Management is responsible for providing food, non-alcoholic drinks and entertainment for this event. It is also recommended that property managers raffle door prizes as an added incentive to draw residents to the meeting. It is necessary to conduct at least one (1) meeting per year to maintain membership in the CFMH program.
A blue certificate will be issued at the safety social to demonstrate to the residents that management is committed and has completed all three phases of the program.
Once fully certified, the property manager will receive a gold certificate. This certificate is the only certificate that has an expiration date. It is renewed each year after the subsequent Safety Social has been conducted.
After completion of the first safety social, the management can post the CRIME FREE MULTI-HOUSING PROGRAM signs on the property.

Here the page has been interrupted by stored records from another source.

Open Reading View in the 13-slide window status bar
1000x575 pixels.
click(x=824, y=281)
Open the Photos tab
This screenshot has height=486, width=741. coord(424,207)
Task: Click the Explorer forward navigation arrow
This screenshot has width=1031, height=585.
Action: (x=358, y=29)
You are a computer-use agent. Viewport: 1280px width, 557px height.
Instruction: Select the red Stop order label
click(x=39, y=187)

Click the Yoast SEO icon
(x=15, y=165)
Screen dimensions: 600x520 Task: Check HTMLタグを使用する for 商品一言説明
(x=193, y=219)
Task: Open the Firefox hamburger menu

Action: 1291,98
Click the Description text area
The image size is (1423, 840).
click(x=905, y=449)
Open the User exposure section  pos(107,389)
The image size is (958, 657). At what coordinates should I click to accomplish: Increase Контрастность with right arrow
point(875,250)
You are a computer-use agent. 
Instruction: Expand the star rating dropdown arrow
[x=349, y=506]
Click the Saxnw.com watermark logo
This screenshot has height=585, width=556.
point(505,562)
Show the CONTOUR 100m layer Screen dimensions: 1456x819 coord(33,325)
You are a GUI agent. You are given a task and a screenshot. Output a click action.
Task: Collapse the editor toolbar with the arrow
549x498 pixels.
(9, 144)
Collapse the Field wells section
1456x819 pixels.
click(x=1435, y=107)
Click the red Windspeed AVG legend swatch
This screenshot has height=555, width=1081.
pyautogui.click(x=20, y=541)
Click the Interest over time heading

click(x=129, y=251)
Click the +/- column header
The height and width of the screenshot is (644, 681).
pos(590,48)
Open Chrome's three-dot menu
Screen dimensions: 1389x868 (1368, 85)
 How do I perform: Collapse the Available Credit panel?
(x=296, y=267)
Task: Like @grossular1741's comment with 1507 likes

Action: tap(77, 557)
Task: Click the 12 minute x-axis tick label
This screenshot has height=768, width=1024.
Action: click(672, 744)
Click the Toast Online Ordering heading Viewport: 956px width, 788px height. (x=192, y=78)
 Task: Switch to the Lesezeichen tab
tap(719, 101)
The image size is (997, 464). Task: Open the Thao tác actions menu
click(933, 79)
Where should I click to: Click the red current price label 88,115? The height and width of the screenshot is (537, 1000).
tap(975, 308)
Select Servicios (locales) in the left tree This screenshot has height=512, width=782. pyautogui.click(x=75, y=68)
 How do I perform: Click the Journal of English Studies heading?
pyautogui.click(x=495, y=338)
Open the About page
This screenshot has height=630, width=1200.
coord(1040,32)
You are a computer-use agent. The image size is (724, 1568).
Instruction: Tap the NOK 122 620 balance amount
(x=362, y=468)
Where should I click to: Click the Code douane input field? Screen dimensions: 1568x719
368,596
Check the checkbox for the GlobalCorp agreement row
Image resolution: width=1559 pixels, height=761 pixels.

It is recommended that one sign be posted at each entrance to the property where prospective residents will see them.
There is a one-time registration fee of about $39.95 for each sign. The sign is the property of the sponsoring police agency, and permission to display the sign can be revoked if the property is sold or the management no longer wishes to participate in the CFMH program.
An added incentive to reach full certification is the use of the program logo in all appropriate advertisements, as well as on company letterheads, business cards and associated paperwork.
This logo has achieved a very high level of recognition in the United States and Canada. It has proven very effective in attracting hones residents looking for safe housing. It has worked equally well to discourage those looking for an apartment unit for conducting criminal activities.
Maintaining CFMH signs
It is the responsibility of the management to maintain and replace all lost or damaged signs. Contact the Crime Free Program Coordinator if this occurs. Carefully consider how each sign is installed to prevent easy removal. Through bolts can be bent or stripped to prevent removal. Signs can be attached at a height that can not be easily reached.